- [Tasks to complete]:
[A] Answer these questions from the court opinion excerpt, one line each:
(i) Which two people does the quoted judge say the hostility directly harms?
(ii) What is the date of the order containing that quotation?
(iii) For whom does the Court say it writes primarily?
[B] Copy word for word the stretch of the court opinion excerpt from "Plaintiff's complaint sets" through "state court proceedings.".

- [Source text]:
==============================
In fact, the judge who presided over the state court proceedings between these parties noted as follows: "this litigation has been overwhelmed with irrelevant personal attacks, large egos, and counsel who endlessly file motions to decide issues that could easily be resolved in a settlement conference. The Court has tried its best to rule on these issues one by one. But the hostility in this never ending litigation directly harms only two people, Lauri and Barry Opromollo." (See March 7, 2011 Order by Hon. Julio Mendez, Ex. B to Br. of Litwack and L&K [20-2] 21.)

Plaintiff's complaint sets forth in great detail what appears to constitute virtually ever single interaction these parties have had with each other in New Jersey state court over the past several years. However, because the Court writes primarily for the parties who are intimately familiar with the facts of this case and the prior state court proceedings, the Court declines the opportunity to wade into the morass to the same extent the parties have in their papers. For purposes of resolving the pending motions, it is sufficient to note only the basic facts of this case and some procedural history from the state court proceedings.
==============================
- [Material provided]:

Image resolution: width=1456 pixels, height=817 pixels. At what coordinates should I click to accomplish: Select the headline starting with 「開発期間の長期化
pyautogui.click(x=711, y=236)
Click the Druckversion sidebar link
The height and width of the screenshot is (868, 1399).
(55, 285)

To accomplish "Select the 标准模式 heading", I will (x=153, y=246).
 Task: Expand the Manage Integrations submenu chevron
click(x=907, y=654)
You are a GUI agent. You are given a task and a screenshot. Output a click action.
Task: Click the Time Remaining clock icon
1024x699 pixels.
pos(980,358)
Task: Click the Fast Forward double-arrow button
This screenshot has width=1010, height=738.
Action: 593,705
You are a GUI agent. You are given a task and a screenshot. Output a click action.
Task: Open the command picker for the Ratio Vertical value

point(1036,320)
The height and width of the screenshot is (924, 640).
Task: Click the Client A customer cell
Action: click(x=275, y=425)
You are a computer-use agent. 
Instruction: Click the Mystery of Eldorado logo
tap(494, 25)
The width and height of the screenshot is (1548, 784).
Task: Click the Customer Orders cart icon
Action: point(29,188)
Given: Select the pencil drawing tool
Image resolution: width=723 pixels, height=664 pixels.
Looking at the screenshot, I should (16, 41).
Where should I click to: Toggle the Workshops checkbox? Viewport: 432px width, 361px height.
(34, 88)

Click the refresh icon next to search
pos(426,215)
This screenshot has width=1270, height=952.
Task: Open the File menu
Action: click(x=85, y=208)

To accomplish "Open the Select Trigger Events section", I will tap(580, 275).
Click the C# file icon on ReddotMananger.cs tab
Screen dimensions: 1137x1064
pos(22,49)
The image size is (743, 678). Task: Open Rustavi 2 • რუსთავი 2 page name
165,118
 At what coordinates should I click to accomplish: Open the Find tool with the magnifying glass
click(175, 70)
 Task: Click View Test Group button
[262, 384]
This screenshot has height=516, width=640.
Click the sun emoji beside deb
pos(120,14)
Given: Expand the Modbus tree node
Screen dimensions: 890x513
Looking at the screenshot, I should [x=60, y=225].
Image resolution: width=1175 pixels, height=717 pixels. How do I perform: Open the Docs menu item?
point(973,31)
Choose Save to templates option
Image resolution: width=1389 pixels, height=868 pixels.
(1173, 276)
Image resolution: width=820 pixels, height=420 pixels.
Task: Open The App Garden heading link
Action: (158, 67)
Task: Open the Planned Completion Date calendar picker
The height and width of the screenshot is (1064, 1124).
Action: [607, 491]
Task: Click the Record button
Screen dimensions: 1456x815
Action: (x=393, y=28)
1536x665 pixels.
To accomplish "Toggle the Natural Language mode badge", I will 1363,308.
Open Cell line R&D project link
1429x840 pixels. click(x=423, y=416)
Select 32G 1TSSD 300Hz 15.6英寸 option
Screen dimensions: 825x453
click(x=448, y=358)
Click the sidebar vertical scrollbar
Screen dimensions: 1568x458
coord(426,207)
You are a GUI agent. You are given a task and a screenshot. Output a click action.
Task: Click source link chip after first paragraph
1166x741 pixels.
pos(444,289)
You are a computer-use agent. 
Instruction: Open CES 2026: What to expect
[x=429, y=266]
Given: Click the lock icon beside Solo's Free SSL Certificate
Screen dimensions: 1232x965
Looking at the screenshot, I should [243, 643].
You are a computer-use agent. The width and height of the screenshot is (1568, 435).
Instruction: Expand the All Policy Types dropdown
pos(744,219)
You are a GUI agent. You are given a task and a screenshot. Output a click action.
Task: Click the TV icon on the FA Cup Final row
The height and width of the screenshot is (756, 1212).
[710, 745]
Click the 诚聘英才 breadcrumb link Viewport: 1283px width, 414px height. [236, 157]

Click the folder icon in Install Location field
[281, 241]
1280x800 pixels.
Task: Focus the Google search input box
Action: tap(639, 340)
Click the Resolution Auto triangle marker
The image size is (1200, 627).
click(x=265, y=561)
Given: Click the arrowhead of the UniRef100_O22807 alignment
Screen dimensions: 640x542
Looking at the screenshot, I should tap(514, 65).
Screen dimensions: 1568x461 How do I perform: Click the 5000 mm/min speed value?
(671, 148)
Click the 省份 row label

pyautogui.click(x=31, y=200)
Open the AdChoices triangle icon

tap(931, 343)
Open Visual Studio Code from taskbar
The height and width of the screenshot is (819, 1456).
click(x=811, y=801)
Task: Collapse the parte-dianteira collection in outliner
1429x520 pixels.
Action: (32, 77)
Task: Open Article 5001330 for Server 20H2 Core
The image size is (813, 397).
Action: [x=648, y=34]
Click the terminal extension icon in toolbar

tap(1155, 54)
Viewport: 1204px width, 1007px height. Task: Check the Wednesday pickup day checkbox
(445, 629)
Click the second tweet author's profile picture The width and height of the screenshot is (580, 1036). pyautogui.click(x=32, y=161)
==============================
- [Exercise answers]:
[A]
(i) Lauri and Barry Opromollo
(ii) March 7, 2011
(iii) The parties who are intimately familiar with the facts of this case and the prior state court proceedings

[B]
Plaintiff's complaint sets forth in great detail what appears to constitute virtually ever single interaction these parties have had with each other in New Jersey state court over the past several years. However, because the Court writes primarily for the parties who are intimately familiar with the facts of this case and the prior state court proceedings, the Court declines the opportunity to wade into the morass to the same extent the parties have in their papers. For purposes of resolving the pending motions, it is sufficient to note only the basic facts of this case and some procedural history from the state court proceedings.